Tredici brani, di cui tre inediti, e un omaggio in live del 1995 a Roma
Paolo Pietrangeli canta d’amore nel suo ultimo disco. Dal 1968 è considerato il cantore dei rapporti politici e sociali. Paolo Pietrangeli stavolta ci fa scoprire un’altra faccia della sua poetica, quella che parla di amore, che indaga i rapporti uomo-donna. Lo fa con un nuovo disco, che è particolarmente importante anche per un altro motivo: sarà probabilmente il suo ultimo. Un addio alla discografia, ad un mondo musicale così diverso da quello in cui aveva iniziato. Per questo simbolicamente il lavoro sarà pubblicato solo in vinile (oltre che in digitale).
Il titolo dell’album
Il titolo dell’album è tutto un programma, “Amore amore amore, amore un c***o”, e fa capire che all’interno non manca l’inconfondibile, aguzza ironia dell’artista romano.
Il lavoro è pubblicato in vinile per dare il giusto valore a canzoni che hanno un peso specifico elevato, che respingono la superficialità, che hanno bisogno di essere accolte in un oggetto di fascino e bellezza com’è un lp.
“Ho iniziato dal vinile e concludo con un vinile”, chiosa il cantautore romano (anche se ci si augura che cambi idea). Paolo Pietrangeli è una figura importante per la cultura e lo spettacolo in Italia non solo come cantautore, ma anche come regista cinematografico e televisivo. Nella sua ormai lunga storia è stato anche aiuto regista di mostri sacri come Luchino Visconti, Federico Fellini, Mauro Bolognini.
Sono tante le cose che ha da raccontare. Per questo tra una traccia e l’altra dell’album, Pietrangeli infila ricordi e aneddoti su se stesso e i suoi 75 anni, sulla sua gioventù e sul rapporto conflittuale con suo padre.
In sintesi, racconta tutto ciò che ha formato la sua poetica fatta di ironia, giochi di parole e metafore. Storie e filastrocche divertenti, ma anche intrise di melodia ed emozione. L’album è pubblicato su label Bravo Records/Ala Bianca, con distribuzione Warner. Contiene anche un omaggio: nella terza di copertina si trova infatti un QR Code.

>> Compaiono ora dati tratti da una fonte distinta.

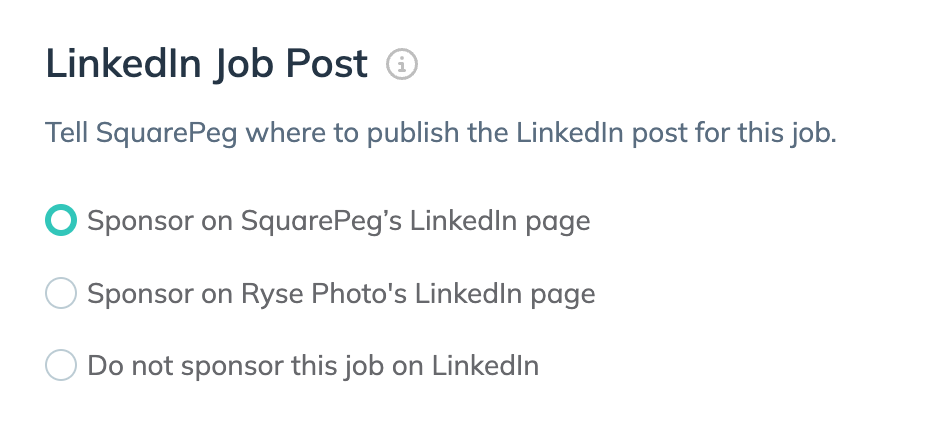Choose the Ryse Photo's LinkedIn page radio
The height and width of the screenshot is (442, 930).
pos(61,293)
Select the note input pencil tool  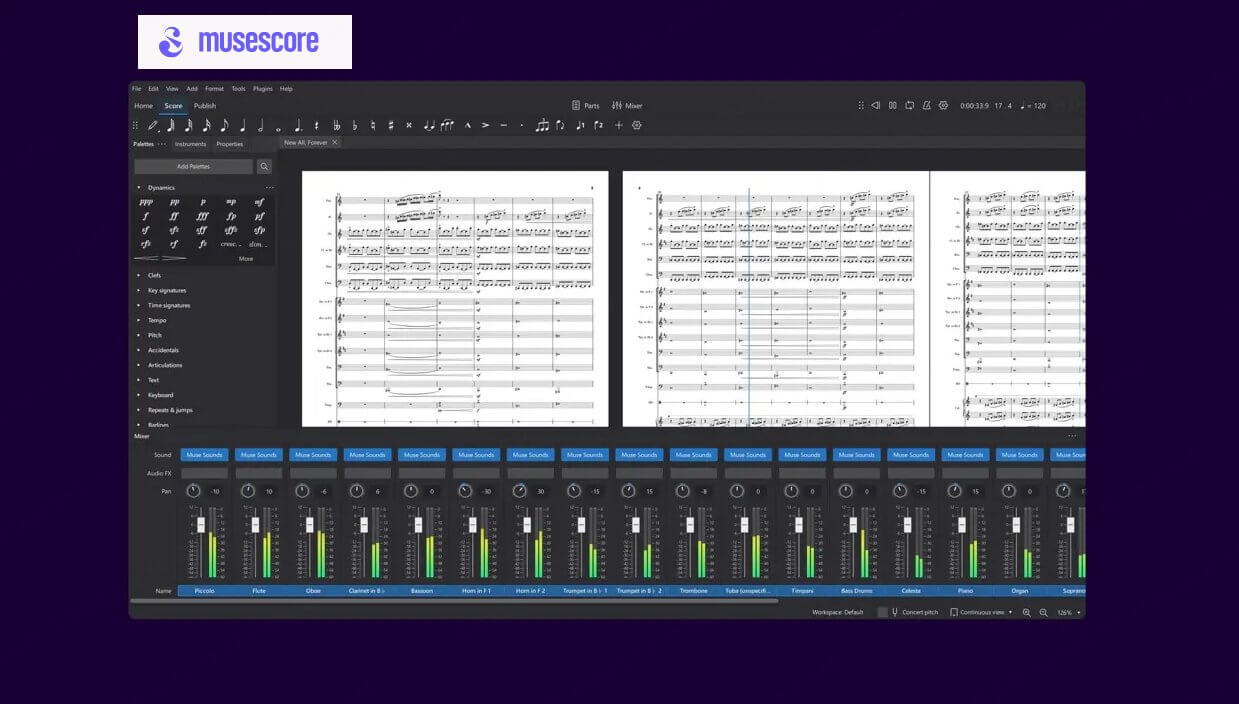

Paolo Pietrangeli racconta il disco
L’album nasce come reazione all’insopportabile uso della parola. Come repulsione a ogni vezzeggiativo, “sdolcineria” verbale, lallazione di adulti rincretiniti ma capaci delle peggiori nefandezza. Ma forse è colpa dell’età, la mia, che mi fa essere intollerante. A forza di sentire “L’Italiana in Algeri” da un 78 giri con sopra l’effige del cane di fronte al fonografo e intorno la scritta “disco grammofono”, i solchi erano diventati trincee per difendere Arturo Toscanini dai fascisti. L’esecuzione di “Katia” da un altro 78 mi ha accompagnato lungo tutti i settantacinque anni della mia vita, svaniti con la leggerezza e la rapidità di un soffio. “Katia danzava nei tabarin eleganti tra mille rose e fior, Katia danzava tra mille spasimanti e inebriava i cuor, Oh Katia, d’un tratto il principe le chiese, Oh Katia, è Pietrogrado il tuo paese? No rispose Katia, ma però un certo fascino ce l’ho, caro. Son puro sangue bolognese”.
La vendetta del digitale “costringe” a inserire nel pacco un QR code.
Fotografatelo col vostro telefonino e buon ascolto di un concerto (una cantata) tenuta da me nel ’95. Vi prego almeno ascoltatelo con le cuffie. Sentite che tiro, che forza, che emozione.